We visited Stephansdom (St Stephen’s cathedral) on the Monday morning. On the way, we walked through the old Jewish quarter and saw the Holocaust Memorial, designed by Rachel Whiteread,1996). The outside is concrete casts of books placed inside out, and there is a list of the names of concentration camps. Rather grim.
From there, we walked through Graben (one of the main shopping streets) past the Pestsäule (plague column); during a bad plague epidemic in Vienna 1679, Emperor Leopold I vowed to put up a mercy column if the plague ended. He put up a simple wooden column until a marble one could be sorted – it took until 1693 but the result was worth it!
And then the cathedral itself. The present cathedral dates from 1304, and the South Tower (known as Steffl or Little Stephen) is 137m tall and took 65 years to build. The North Tower was meant to be the same height, but they ran out of money just before the Turkish siege in 1529, and so it was capped at 68m.
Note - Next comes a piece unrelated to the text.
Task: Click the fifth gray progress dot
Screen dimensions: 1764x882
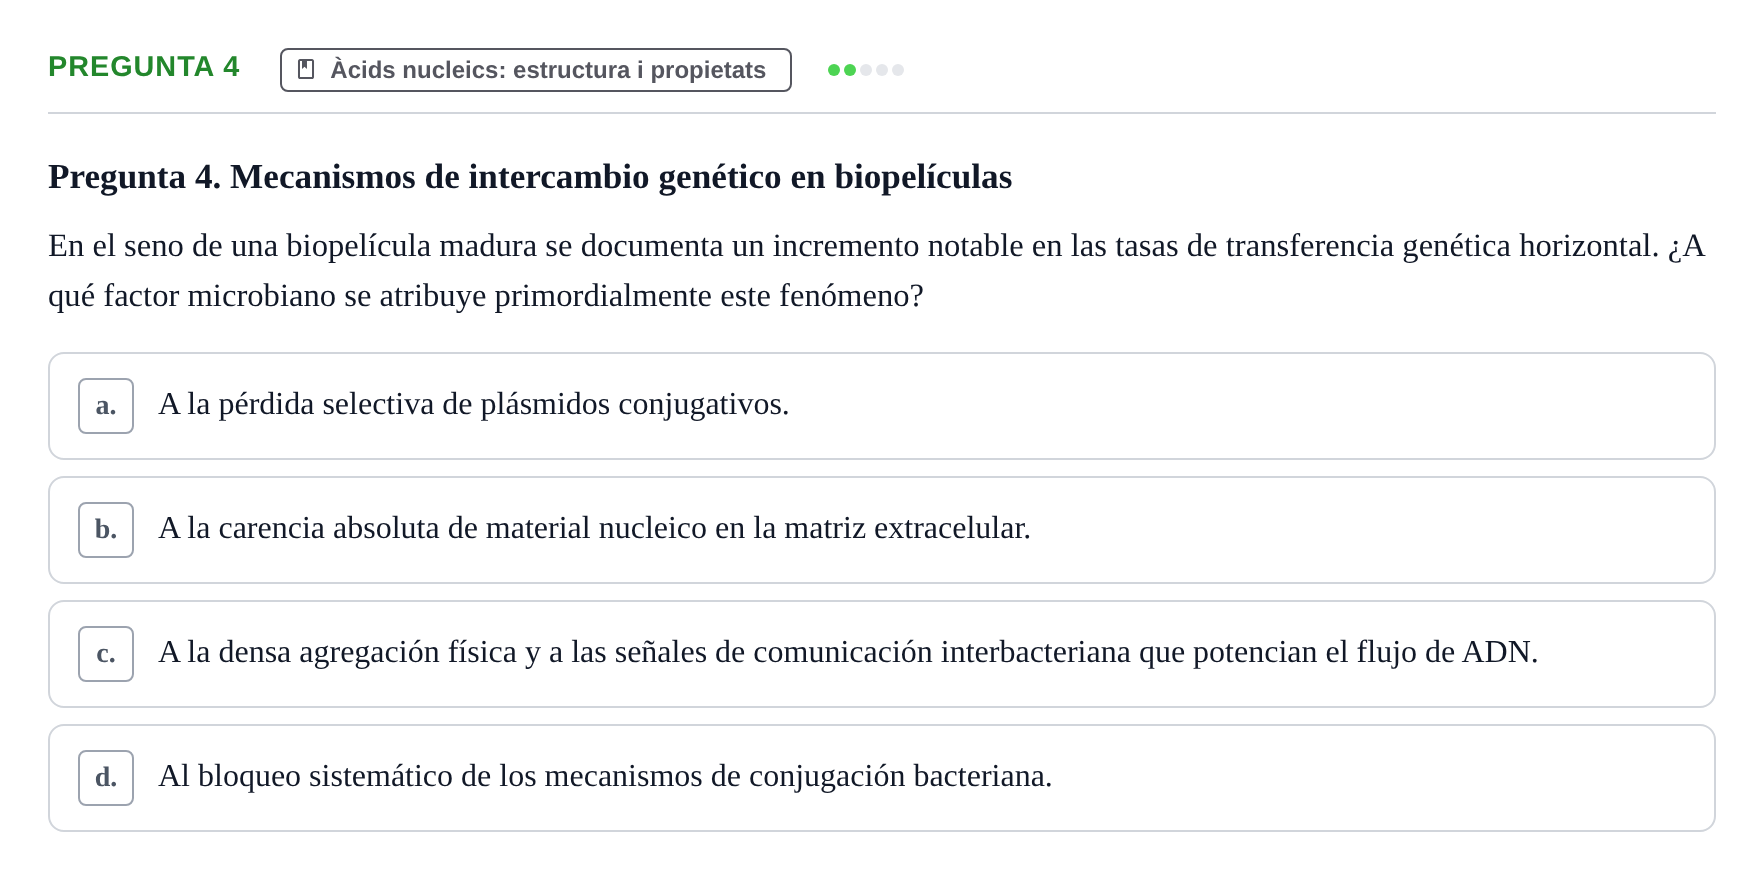Action: click(x=898, y=70)
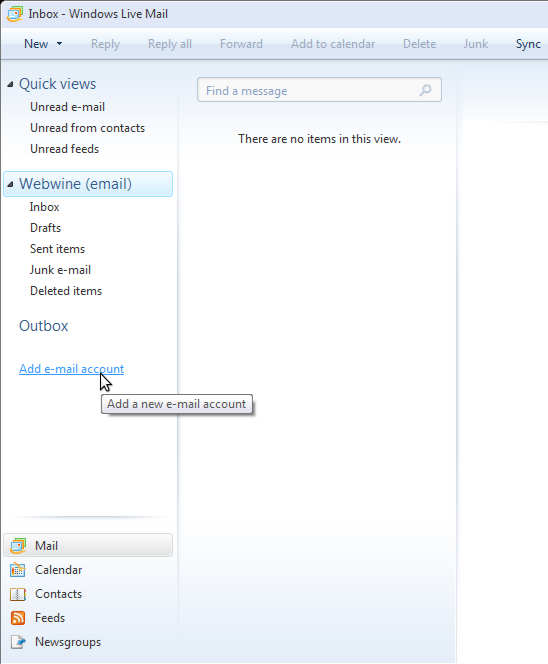
Task: Open the Calendar icon
Action: tap(18, 570)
Mozart was married here in 1782 and his funeral was held here in 1791. (It's being restored and the scaffolding is covered in material printed with the features of the building beneath it.)
Inside, the vaulting is exquisite.
The Chapel of the Cross is locked behind an iron grille and is not open to the public. It’s where Mozart’s funeral was conducted. It contains the tomb of Prince Eugene of Savoy and a 15th century crucifix with real hair on Christ. Legend has it that the hair is human and still growing!
We took the elevator up the North tower to see the Pummerin bell (which rings in the New Year). (Behind us you can see some of the 250,000 tiles on the roof.)
Allegedly Beethoven only realised how deaf he was when he saw the birds flying away from the noise of the bells in the tower but couldn’t hear the bells himself. At the top of the tower, there were amazing views of the tiled roof and of the city.
The roof has 250,000 glazed tiles and is 361 feet long.